Grandmother sentenced after 'bumbled' running of language school

File photo / NZ Herald
File photo / NZ Herald

An elderly grandmother who "bumbled" along trying to run an English language school on stolen funds has been sentenced to home detention.

Mieko Cains, 70, was also fined and ordered to do community work, when she appeared at the Wellington District Court today.

She and the school, the Wellington Institute of Studies, were charged with numerous charges of theft by a person in a special relationship relating to about $230,000.

About $125,000 has not been recovered.

The grandmother of seven ran the private school for foreign students, who were mainly from Japan, her lawyer Kevin Smith said.

She was supposed to pay fees paid by the students into an export education levy, held by a public trustee, which would pay the money back to the school in increments for expenses.

Cains failed to pay that trustee money from dozens of students.

The trustee was to hold sufficient money to ensure that if a student left, there would be enough money to pay a refund.

"She is an elderly woman bumbling along in a predicament," Mr Smith said.

"In her bumbling operation of the business, neither she nor her husband took a wage."

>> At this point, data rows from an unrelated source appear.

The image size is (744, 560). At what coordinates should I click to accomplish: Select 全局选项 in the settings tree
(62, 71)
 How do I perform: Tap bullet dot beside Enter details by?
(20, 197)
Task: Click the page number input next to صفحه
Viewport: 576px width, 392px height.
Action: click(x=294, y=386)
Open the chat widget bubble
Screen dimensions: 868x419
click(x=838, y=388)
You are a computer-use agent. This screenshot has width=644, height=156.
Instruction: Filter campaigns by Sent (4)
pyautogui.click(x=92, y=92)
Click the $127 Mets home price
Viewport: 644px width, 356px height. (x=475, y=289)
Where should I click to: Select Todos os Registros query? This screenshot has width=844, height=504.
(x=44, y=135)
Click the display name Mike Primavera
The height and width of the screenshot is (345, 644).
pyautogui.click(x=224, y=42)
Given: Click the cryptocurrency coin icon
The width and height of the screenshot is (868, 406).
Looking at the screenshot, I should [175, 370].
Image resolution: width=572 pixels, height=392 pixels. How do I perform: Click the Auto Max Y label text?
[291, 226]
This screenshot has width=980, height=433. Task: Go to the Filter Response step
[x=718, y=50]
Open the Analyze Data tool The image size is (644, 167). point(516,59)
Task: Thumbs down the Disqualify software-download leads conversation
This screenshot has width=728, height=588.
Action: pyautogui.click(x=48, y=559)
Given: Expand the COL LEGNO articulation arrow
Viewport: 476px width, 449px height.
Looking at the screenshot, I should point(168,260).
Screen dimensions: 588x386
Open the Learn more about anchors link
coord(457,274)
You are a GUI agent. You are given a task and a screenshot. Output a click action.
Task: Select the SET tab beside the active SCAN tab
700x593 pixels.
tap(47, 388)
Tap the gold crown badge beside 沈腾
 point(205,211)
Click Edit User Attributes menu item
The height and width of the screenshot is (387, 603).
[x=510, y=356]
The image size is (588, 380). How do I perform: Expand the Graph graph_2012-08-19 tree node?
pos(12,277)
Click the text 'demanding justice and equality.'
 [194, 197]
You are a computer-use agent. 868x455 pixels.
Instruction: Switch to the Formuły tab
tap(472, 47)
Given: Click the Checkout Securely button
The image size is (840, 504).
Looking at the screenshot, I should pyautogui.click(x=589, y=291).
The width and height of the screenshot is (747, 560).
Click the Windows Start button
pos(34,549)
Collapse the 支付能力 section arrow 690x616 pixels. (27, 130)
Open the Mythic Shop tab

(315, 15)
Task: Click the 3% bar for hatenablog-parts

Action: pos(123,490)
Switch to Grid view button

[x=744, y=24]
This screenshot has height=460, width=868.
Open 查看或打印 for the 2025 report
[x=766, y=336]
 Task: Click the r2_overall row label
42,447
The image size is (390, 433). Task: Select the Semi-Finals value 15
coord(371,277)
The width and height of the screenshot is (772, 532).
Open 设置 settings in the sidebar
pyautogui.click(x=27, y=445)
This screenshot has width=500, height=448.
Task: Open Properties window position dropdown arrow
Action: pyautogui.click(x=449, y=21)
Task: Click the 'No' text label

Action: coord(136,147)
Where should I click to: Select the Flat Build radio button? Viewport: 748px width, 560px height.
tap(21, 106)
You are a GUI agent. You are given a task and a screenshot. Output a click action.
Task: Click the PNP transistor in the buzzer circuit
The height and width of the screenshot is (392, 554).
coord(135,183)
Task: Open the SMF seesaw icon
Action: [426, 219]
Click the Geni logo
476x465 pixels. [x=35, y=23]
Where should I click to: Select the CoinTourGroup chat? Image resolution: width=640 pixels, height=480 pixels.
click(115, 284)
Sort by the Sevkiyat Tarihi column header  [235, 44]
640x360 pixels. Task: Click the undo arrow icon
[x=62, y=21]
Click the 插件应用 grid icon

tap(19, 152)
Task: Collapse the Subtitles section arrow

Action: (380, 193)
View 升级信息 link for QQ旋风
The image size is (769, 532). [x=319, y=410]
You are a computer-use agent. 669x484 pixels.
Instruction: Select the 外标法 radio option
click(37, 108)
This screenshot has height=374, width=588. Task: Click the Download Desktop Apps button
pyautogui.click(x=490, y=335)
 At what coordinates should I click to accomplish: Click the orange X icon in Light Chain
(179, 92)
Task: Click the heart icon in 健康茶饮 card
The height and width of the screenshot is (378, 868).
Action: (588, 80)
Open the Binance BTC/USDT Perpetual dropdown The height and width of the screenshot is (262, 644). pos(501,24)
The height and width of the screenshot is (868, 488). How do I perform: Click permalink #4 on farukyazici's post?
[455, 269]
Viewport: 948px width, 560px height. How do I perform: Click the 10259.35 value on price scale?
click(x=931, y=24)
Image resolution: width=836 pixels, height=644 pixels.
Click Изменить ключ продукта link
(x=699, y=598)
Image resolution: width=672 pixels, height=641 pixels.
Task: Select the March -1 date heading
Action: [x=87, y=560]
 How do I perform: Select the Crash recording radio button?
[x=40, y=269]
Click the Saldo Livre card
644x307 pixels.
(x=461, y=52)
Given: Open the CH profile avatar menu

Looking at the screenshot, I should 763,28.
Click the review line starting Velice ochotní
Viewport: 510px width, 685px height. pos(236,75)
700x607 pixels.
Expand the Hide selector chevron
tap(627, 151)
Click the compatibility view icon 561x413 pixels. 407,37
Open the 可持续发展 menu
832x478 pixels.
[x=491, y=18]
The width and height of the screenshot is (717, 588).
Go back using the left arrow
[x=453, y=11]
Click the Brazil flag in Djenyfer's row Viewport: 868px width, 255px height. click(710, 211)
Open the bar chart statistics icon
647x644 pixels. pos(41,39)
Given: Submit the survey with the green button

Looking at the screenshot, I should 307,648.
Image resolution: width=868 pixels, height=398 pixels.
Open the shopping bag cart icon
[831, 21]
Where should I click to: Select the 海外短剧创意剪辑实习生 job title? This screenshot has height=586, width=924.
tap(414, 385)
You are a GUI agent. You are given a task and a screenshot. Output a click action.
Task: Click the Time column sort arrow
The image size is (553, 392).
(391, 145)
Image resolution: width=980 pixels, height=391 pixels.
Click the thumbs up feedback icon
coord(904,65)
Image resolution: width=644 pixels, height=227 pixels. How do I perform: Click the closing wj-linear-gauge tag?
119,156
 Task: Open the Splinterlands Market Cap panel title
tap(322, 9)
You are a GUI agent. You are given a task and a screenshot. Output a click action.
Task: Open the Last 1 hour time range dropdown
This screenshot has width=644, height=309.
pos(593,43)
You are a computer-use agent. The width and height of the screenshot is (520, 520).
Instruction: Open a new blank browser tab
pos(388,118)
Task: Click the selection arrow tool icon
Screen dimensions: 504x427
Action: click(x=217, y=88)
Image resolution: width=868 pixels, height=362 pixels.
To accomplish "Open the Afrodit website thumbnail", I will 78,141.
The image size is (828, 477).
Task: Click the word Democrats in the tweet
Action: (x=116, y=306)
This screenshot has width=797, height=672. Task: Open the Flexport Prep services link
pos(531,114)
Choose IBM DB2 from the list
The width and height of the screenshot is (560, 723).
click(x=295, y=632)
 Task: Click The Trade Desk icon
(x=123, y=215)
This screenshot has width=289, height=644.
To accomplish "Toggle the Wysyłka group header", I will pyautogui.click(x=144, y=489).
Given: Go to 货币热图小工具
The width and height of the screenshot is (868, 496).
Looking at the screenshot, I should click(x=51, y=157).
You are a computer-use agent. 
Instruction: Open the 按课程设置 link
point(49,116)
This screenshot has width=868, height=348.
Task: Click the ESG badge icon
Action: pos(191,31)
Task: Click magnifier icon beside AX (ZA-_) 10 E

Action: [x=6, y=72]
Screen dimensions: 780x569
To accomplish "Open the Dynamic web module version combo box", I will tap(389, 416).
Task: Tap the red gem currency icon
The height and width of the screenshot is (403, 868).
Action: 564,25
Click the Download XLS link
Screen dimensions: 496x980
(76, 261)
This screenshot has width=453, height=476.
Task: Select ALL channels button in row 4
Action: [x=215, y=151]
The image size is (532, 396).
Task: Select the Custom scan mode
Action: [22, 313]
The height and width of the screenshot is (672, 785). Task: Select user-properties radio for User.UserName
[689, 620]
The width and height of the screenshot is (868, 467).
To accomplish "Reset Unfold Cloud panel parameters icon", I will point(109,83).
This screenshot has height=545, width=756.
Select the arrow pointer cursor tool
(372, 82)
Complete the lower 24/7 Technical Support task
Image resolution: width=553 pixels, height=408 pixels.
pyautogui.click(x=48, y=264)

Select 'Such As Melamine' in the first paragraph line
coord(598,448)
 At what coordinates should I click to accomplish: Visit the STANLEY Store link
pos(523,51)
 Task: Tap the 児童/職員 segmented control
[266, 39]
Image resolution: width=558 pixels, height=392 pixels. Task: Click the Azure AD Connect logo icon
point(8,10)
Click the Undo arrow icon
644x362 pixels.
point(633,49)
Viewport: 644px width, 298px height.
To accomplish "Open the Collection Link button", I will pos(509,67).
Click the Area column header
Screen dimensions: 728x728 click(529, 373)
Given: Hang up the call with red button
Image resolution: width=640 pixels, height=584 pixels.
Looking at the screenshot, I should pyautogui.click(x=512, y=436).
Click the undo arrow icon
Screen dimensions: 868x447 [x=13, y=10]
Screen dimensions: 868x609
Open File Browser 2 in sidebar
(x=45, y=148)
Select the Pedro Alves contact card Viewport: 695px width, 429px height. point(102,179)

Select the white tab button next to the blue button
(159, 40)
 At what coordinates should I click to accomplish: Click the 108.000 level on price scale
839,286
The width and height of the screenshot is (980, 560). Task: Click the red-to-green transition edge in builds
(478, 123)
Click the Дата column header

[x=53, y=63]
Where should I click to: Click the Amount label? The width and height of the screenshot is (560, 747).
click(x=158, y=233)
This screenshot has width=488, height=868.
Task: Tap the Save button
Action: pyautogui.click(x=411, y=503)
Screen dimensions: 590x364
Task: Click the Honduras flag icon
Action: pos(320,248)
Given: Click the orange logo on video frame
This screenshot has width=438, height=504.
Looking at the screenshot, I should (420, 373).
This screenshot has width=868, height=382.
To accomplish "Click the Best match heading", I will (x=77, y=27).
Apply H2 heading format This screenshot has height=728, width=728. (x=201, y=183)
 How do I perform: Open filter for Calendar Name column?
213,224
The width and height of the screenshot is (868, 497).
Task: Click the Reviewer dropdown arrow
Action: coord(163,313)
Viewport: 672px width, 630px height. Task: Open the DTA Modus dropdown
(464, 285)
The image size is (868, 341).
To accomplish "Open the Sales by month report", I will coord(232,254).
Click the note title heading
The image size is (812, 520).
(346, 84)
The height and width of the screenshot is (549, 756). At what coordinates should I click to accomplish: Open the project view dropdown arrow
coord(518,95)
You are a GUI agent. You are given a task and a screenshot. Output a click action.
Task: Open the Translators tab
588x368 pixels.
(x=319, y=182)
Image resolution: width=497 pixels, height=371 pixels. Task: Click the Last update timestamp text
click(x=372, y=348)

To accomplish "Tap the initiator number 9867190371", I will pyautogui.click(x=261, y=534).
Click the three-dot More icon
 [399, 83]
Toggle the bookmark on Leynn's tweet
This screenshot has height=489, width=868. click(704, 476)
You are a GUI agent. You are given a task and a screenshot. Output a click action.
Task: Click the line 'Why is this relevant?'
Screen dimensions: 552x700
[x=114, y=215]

She was "robbing Peter to pay Paul", he said.

Cains used the money to pay teachers and the school's costs, with the intention of paying the money back, he said.

She pleaded early to the charges and offered to pay reparation of $40 per week from her pension, but Mr Smith noted at that rate, it would take more than 60 years to repay the full amount.

The small woman stood in the dock mostly with her head bowed and eyes closed during the hearing. Mr Smith said she was remorseful and very ashamed of her actions.

Crown prosecutor Matthew Ferrier said the offending had damaged New Zealand's international education reputation.

There were also 93 students affected who did not gain the qualification they were studying for.

They received a refund, but many returned to their homeland unable to enter another course to gain the qualification, Mr Ferrier said.

While the company was not yet in liquidation, it had no assets and any fee imposed could put it into liquidation, he said.

Judge Ian Mill said because the money should have been held in a trust, it never belonged to the company and should not have been used by it.

An audit of the school showed Cains had falsely reported how many students were enrolled in the school.

He fined the school $20,000.

Cains was sentenced to eight months home detention, 200 hours community work and ordered to pay reparation of $10,000 at $40 per week.